The RGBM developed by Dr Bruce Wienke at Los Alamos National Laboratory is a hybrid model which modifies a Haldanian model with factors to take some account of bubble mechanics to model gas phase production during decompression. The bubble factor modifies the M-values of the Haldanian model, making it more conservative.

Features of the modifying factor ξ include:

• ξ starts on the first dive of a repetitive series with the maximum value of one, so it will make the model more conservative or unchanged.
• ξ decreases for repetitive dives.
• ξ decreases as exposure time increases.
• ξ increases with increased surface interval.
• ξ modifies fast compartments more than slow compartments.
• ξ decreases with the depth of a dive segment
• ξ has more effect on repetitive dives which are deeper than previous dives in the series.
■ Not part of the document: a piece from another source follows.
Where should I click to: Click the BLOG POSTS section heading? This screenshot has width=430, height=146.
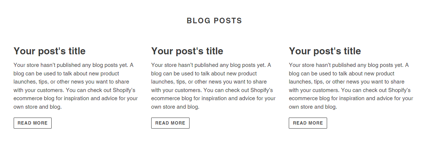click(215, 21)
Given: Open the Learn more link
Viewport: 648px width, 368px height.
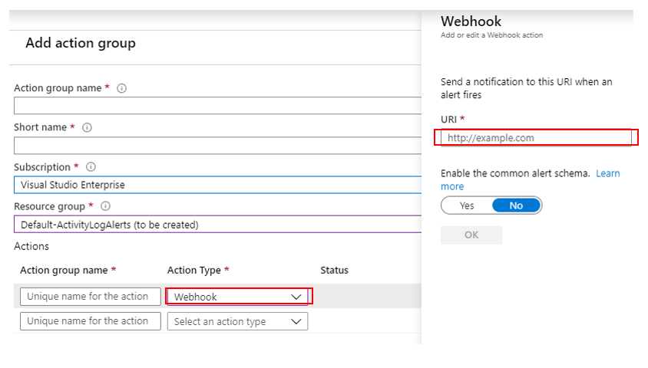Looking at the screenshot, I should 452,186.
The effect is to reduce no-stop dive time or increase decompression requirements for repetitive dive in the following categories:

• Following a short surface interval.
• Following a long dive.
• Following a deep dive.
• Which are deeper than previous dives.

The model has been used to some extent in some Suunto dive computers, and in the HydroSpace Explorer computer, where it is a user selected option for computation formula, with a choice of additional conservatism factors.

The complete RGBM treats coupled perfusion-diffusion transport as a two stage process, with perfusion providing as a boundary condition for gas penetration of the tissues by diffusion. Either process can dominate the exchange depending on time and rate ceofficents.

Simplified implementations which require less computational power are available for use in personal decompression computers. These are dominated by perfusion. The inherent biological unsaturation of tissues is considered in the calculations.

The model assumes that bubble nuclei are always present in a specific size distribution, and that a certain number are induced to grow by compression and decompression. An iterative computation is used to model ascent to limit the combined volume of the gas phase. Gas mixtures of helium, nitrogen, and oxygen contain bubble distributions of different sizes, but the same phase volume limit is used.

The model postulates bubble nuclei with aqueous and/or lipid skin structure, in a number and size distribution quantified by an equation-of-state. Like the VPM, RGBM assumes the size distribution is exponentially decreasing in size. Unlike the varying permeability model, bubble seeds are assumed permeable to gas transfer across skin boundaries under all pressures.

The size of nuclei which will grow during decompression is inversely proportional to the supersaturation gradient.

At higher pressures, skin tension of the bubble nuclei reduces gas diffusion to a slower rate. The model assumes that bubble skins are stabilized by surfactants over calculable times scales, which results in variable persistence of the bubble nuclei in the tissues.